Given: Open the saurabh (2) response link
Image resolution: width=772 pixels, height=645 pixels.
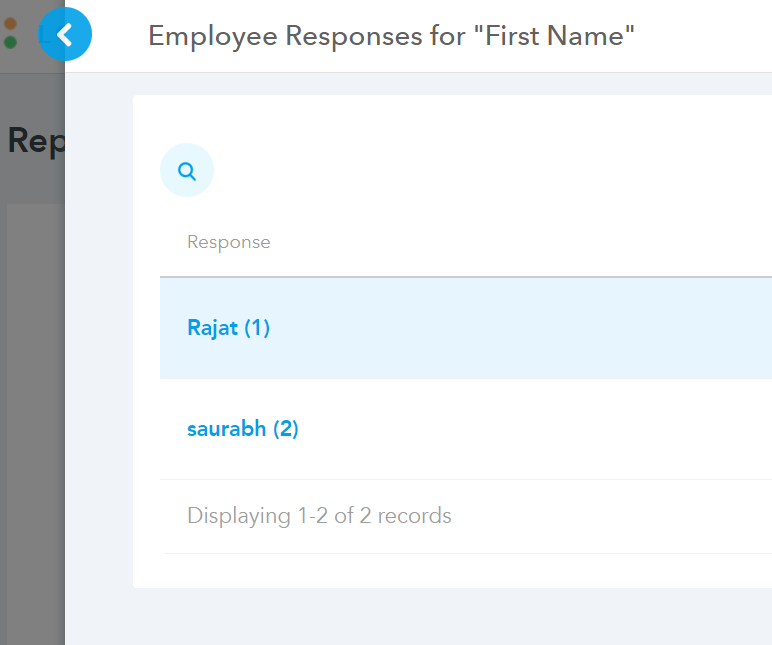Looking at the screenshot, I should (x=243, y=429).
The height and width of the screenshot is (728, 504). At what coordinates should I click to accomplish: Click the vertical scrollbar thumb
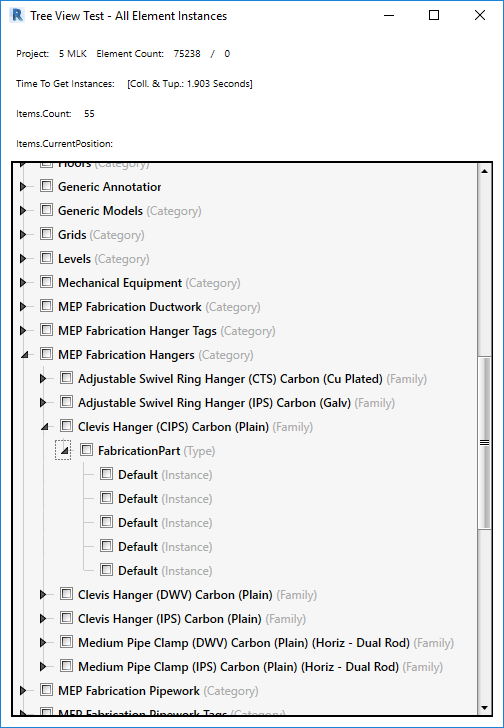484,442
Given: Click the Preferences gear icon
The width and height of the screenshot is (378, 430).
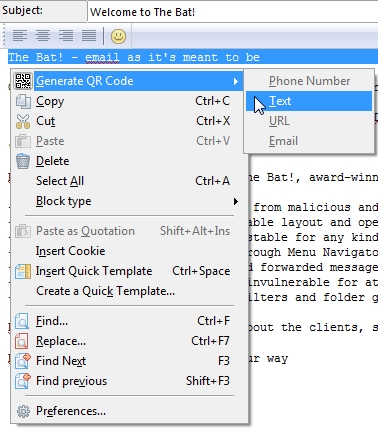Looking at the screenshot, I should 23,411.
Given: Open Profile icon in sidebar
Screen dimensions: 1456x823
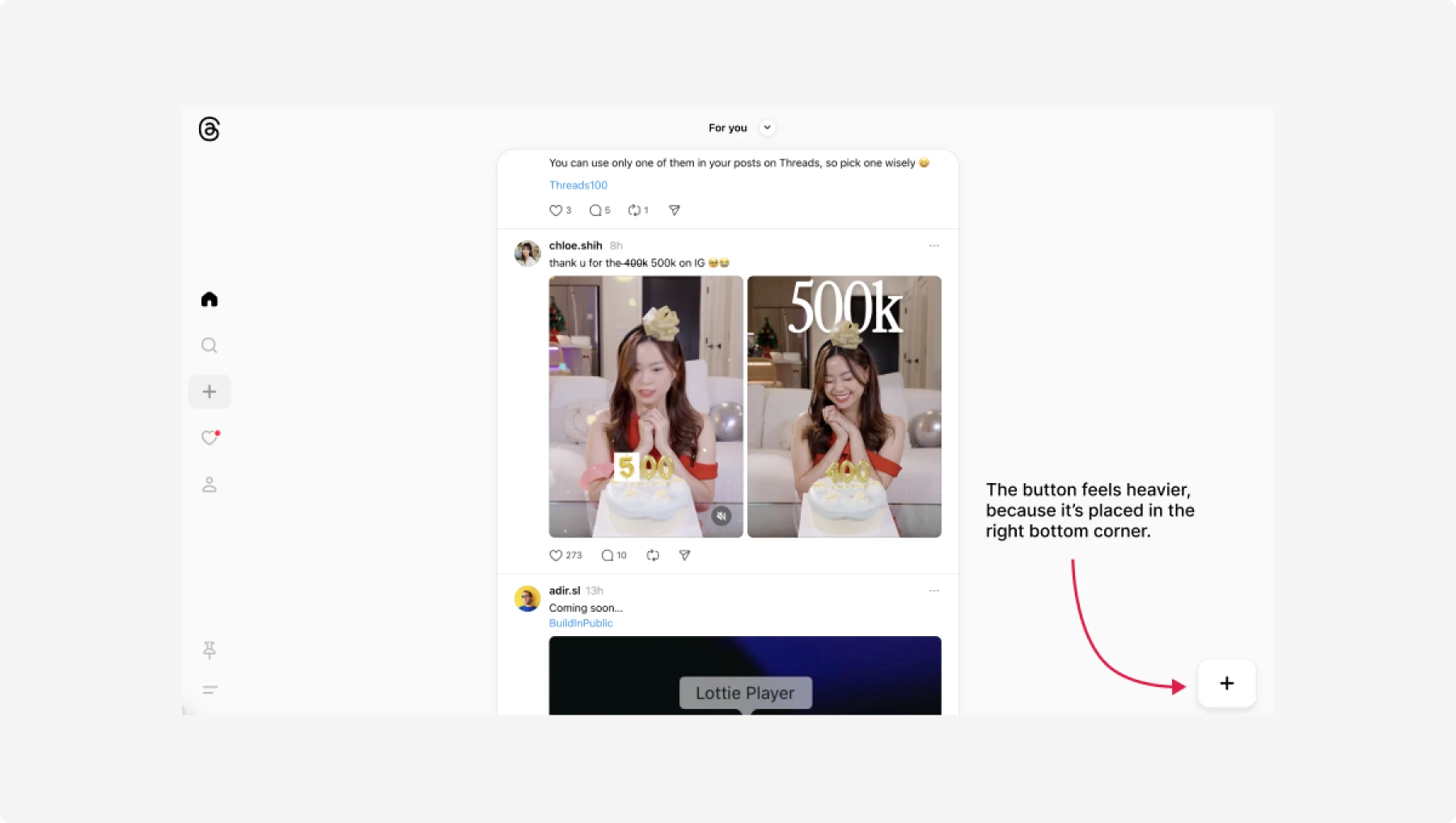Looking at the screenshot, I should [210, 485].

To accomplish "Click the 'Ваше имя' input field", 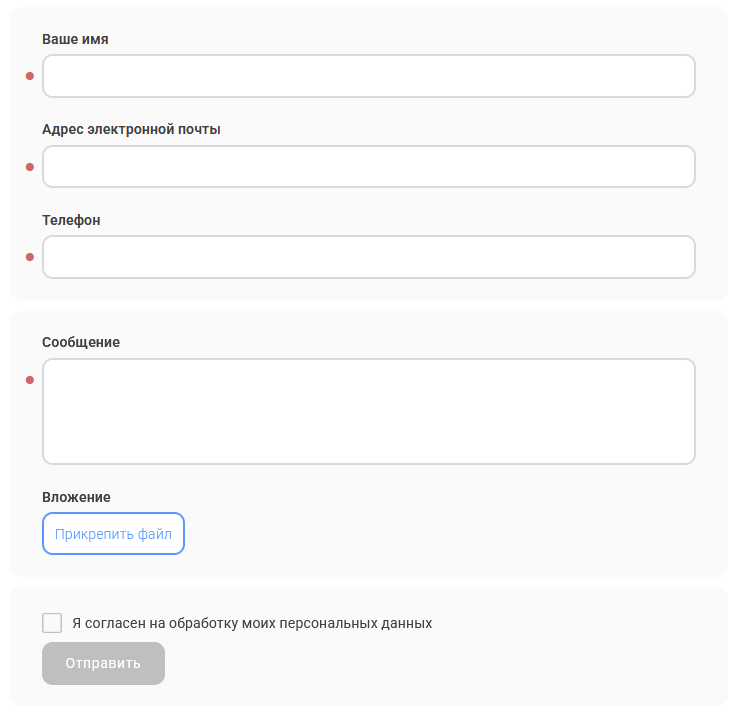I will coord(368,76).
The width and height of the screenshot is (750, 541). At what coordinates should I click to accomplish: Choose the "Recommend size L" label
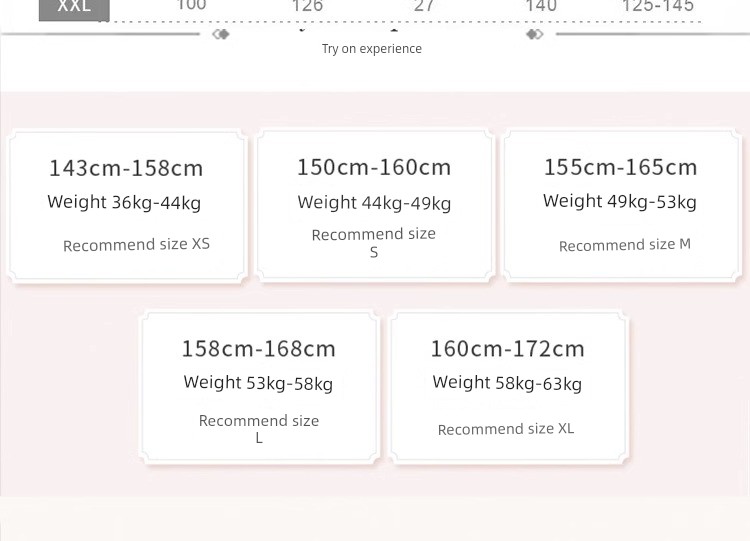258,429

══════

Problem requirements
Please copy out every line in the listing that has the string "Open".

Answer section
Given: Open the saurabh (2) response link
Given: Open Profile icon in sidebar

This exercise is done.